◆ Records provided

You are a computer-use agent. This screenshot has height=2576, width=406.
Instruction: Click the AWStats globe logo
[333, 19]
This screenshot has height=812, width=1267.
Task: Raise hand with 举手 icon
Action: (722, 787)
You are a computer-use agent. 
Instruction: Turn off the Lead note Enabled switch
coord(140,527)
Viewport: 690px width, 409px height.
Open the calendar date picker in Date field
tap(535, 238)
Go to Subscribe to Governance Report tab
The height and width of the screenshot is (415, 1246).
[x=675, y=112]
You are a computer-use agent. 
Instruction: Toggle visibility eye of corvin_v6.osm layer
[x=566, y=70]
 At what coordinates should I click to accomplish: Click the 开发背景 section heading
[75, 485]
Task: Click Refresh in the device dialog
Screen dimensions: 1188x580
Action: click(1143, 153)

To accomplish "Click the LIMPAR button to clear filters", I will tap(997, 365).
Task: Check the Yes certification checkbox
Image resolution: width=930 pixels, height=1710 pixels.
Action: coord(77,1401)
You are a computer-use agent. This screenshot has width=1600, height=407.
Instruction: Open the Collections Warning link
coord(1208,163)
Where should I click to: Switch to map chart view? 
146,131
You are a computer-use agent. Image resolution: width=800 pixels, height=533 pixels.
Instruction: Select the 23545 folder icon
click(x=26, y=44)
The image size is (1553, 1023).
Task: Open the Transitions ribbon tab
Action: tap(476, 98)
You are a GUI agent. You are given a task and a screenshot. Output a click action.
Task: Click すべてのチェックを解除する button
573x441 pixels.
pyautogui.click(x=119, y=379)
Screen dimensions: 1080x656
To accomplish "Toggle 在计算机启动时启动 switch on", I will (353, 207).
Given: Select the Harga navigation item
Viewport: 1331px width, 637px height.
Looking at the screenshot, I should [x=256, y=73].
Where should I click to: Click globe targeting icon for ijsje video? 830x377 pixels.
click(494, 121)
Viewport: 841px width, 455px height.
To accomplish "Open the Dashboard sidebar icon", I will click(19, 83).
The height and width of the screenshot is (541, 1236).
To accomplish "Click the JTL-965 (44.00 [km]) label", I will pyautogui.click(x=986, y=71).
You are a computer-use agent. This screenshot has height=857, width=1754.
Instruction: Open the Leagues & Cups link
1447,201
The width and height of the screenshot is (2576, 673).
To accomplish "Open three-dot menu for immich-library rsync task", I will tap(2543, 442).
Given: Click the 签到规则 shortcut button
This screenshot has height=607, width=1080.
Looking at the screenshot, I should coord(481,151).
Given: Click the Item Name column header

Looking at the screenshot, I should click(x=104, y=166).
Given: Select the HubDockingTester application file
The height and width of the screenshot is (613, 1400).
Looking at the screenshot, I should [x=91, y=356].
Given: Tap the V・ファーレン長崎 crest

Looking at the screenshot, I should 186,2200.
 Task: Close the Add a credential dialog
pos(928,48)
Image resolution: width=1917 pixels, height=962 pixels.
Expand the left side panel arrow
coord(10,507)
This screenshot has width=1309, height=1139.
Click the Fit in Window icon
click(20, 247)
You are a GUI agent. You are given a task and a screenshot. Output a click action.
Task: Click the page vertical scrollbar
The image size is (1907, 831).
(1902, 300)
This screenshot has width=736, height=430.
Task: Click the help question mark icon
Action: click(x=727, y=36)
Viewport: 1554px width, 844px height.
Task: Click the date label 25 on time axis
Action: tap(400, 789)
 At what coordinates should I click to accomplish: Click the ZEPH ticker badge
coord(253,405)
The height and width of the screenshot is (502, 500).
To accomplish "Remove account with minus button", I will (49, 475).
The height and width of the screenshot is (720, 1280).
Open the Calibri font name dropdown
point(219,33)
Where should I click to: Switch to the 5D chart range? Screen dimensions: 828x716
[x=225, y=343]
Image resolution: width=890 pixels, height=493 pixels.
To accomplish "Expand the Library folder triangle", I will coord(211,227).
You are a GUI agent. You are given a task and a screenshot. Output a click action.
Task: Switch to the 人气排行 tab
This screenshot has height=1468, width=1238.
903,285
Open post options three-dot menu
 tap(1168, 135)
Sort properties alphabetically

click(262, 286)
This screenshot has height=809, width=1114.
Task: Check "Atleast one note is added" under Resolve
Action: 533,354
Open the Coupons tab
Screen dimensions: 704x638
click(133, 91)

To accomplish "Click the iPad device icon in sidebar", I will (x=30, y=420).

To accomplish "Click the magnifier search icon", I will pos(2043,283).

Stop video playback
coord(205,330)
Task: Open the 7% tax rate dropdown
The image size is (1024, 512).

◆ Work to be completed
Return every record above exactly as it appears.

◆ Result below
You are a computer-use agent. This screenshot has height=2576, width=406.
Instruction: Click the AWStats globe logo
[333, 19]
This screenshot has height=812, width=1267.
Task: Raise hand with 举手 icon
Action: (722, 787)
You are a computer-use agent. 
Instruction: Turn off the Lead note Enabled switch
coord(140,527)
Viewport: 690px width, 409px height.
Open the calendar date picker in Date field
tap(535, 238)
Go to Subscribe to Governance Report tab
The height and width of the screenshot is (415, 1246).
[x=675, y=112]
You are a computer-use agent. 
Instruction: Toggle visibility eye of corvin_v6.osm layer
[x=566, y=70]
 At what coordinates should I click to accomplish: Click the 开发背景 section heading
[75, 485]
Task: Click Refresh in the device dialog
Screen dimensions: 1188x580
Action: click(1143, 153)

To accomplish "Click the LIMPAR button to clear filters", I will tap(997, 365).
Task: Check the Yes certification checkbox
Image resolution: width=930 pixels, height=1710 pixels.
Action: coord(77,1401)
You are a computer-use agent. This screenshot has width=1600, height=407.
Instruction: Open the Collections Warning link
coord(1208,163)
Where should I click to: Switch to map chart view? 
146,131
You are a computer-use agent. Image resolution: width=800 pixels, height=533 pixels.
Instruction: Select the 23545 folder icon
click(x=26, y=44)
The image size is (1553, 1023).
Task: Open the Transitions ribbon tab
Action: tap(476, 98)
You are a GUI agent. You are given a task and a screenshot. Output a click action.
Task: Click すべてのチェックを解除する button
573x441 pixels.
pyautogui.click(x=119, y=379)
Screen dimensions: 1080x656
To accomplish "Toggle 在计算机启动时启动 switch on", I will (353, 207).
Given: Select the Harga navigation item
Viewport: 1331px width, 637px height.
Looking at the screenshot, I should [x=256, y=73].
Where should I click to: Click globe targeting icon for ijsje video? 830x377 pixels.
click(494, 121)
Viewport: 841px width, 455px height.
To accomplish "Open the Dashboard sidebar icon", I will click(19, 83).
The height and width of the screenshot is (541, 1236).
To accomplish "Click the JTL-965 (44.00 [km]) label", I will pyautogui.click(x=986, y=71).
You are a computer-use agent. This screenshot has height=857, width=1754.
Instruction: Open the Leagues & Cups link
1447,201
The width and height of the screenshot is (2576, 673).
To accomplish "Open three-dot menu for immich-library rsync task", I will tap(2543, 442).
Given: Click the 签到规则 shortcut button
This screenshot has height=607, width=1080.
Looking at the screenshot, I should coord(481,151).
Given: Click the Item Name column header

Looking at the screenshot, I should click(x=104, y=166).
Given: Select the HubDockingTester application file
The height and width of the screenshot is (613, 1400).
Looking at the screenshot, I should [x=91, y=356].
Given: Tap the V・ファーレン長崎 crest

Looking at the screenshot, I should 186,2200.
 Task: Close the Add a credential dialog
pos(928,48)
Image resolution: width=1917 pixels, height=962 pixels.
Expand the left side panel arrow
coord(10,507)
This screenshot has width=1309, height=1139.
Click the Fit in Window icon
click(20, 247)
You are a GUI agent. You are given a task and a screenshot. Output a click action.
Task: Click the page vertical scrollbar
The image size is (1907, 831).
(1902, 300)
This screenshot has width=736, height=430.
Task: Click the help question mark icon
Action: click(x=727, y=36)
Viewport: 1554px width, 844px height.
Task: Click the date label 25 on time axis
Action: tap(400, 789)
 At what coordinates should I click to accomplish: Click the ZEPH ticker badge
coord(253,405)
The height and width of the screenshot is (502, 500).
To accomplish "Remove account with minus button", I will (49, 475).
The height and width of the screenshot is (720, 1280).
Open the Calibri font name dropdown
point(219,33)
Where should I click to: Switch to the 5D chart range? Screen dimensions: 828x716
[x=225, y=343]
Image resolution: width=890 pixels, height=493 pixels.
To accomplish "Expand the Library folder triangle", I will coord(211,227).
You are a GUI agent. You are given a task and a screenshot. Output a click action.
Task: Switch to the 人气排行 tab
This screenshot has height=1468, width=1238.
903,285
Open post options three-dot menu
 tap(1168, 135)
Sort properties alphabetically

click(262, 286)
This screenshot has height=809, width=1114.
Task: Check "Atleast one note is added" under Resolve
Action: 533,354
Open the Coupons tab
Screen dimensions: 704x638
click(133, 91)

To accomplish "Click the iPad device icon in sidebar", I will (x=30, y=420).

To accomplish "Click the magnifier search icon", I will pos(2043,283).

Stop video playback
coord(205,330)
Task: Open the 7% tax rate dropdown
The image size is (1024, 512).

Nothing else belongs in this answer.